そのとき周りの筋肉はどうでしょう。C-1図のように左側の筋肉(モデルは腰方形筋)は牽引され常にストレスが増した状態になります。同時に左側の神経や血管が牽引された場合、例えば坐骨神経ならお尻から腿、つま先までシビレや痛みを発することになります。また、D図のように背骨の前側の大腰筋は短縮し、後側の背筋群は過剰牽引されます。そのため、前後の筋肉はスムーズな伸縮性をうしない、長時間座り作業を続け立ち上がるときに、腰が痛くて伸びなかったり、寝起きに腰が痛かったりといった症状があらわれます。これらの状況が放置され、積み重なり限界を超えると、いわゆるぎっくり腰(筋膜の炎症)などの恐れがあります。

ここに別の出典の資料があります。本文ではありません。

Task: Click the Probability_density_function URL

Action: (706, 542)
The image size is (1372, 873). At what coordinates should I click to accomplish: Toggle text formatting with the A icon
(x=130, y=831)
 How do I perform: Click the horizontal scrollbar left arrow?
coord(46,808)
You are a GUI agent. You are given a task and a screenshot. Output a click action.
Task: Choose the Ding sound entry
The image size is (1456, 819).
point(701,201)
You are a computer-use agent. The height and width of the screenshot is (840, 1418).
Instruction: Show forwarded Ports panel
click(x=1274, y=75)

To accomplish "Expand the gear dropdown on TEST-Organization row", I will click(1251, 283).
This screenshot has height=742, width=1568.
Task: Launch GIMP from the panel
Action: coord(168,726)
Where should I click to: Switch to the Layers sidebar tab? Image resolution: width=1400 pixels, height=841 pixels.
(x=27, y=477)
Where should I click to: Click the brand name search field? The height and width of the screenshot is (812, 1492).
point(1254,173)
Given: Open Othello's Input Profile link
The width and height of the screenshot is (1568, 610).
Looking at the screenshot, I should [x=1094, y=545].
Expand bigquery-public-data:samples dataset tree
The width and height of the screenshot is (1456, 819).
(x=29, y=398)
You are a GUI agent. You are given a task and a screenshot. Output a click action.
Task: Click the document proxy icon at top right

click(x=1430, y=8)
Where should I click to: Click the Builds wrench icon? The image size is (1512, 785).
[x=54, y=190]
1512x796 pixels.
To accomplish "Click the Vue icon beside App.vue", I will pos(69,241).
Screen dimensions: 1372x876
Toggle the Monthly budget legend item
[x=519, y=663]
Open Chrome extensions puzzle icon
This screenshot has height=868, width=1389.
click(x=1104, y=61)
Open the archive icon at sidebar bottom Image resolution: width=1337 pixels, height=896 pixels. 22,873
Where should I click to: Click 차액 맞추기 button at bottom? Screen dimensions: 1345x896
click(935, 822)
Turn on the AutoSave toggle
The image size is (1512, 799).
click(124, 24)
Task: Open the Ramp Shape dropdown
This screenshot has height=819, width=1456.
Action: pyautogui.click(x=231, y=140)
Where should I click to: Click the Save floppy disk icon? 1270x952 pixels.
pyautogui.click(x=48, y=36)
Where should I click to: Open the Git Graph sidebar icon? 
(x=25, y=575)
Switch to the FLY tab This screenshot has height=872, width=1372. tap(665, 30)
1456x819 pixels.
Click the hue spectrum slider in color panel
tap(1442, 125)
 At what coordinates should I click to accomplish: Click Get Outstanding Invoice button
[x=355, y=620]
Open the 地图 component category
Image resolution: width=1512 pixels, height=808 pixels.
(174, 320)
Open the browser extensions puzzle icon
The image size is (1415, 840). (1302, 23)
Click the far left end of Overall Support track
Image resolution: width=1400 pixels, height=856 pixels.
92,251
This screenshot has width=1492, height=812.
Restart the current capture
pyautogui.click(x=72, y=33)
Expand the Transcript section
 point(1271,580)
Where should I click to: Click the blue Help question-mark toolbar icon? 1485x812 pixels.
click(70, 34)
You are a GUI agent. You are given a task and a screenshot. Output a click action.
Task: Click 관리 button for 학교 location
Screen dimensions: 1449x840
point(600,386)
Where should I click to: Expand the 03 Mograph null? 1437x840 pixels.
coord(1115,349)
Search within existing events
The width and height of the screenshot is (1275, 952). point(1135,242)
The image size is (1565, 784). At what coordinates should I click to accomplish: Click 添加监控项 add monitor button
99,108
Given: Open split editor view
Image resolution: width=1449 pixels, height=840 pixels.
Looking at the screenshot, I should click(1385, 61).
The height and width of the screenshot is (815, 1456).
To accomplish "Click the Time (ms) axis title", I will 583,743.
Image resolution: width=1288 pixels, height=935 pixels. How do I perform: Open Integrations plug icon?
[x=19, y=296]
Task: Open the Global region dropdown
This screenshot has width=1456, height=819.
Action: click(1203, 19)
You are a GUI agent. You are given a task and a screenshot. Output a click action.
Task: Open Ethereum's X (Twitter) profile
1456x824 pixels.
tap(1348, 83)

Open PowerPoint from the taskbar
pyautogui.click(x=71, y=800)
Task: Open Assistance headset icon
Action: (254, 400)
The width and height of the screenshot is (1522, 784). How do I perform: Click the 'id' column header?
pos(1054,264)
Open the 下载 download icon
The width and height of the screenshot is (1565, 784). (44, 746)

その他、おなかの臓器が下がり下腹が出てきたり、ウエストのくびれがなくなったり、おしりが垂れたりと美容の面からもよくありません。また骨盤内臓器とりわけ子宮や卵管などは左右にねじられるため生理痛や不妊の原因ともなります。
以上、一例として骨盤の変化がおよぼす、様々な症状が発生するメカニズムを解説してみました。しかし、過去の事故や外傷、職業的反復作業や、日常的な姿勢のくせなどにより、色々な変化があらわれます。それらを的確に見つけ、バランスのくずれた骨格を正常な状態に戻すことで健康を取り戻させるのがカイロプラクティックなのです。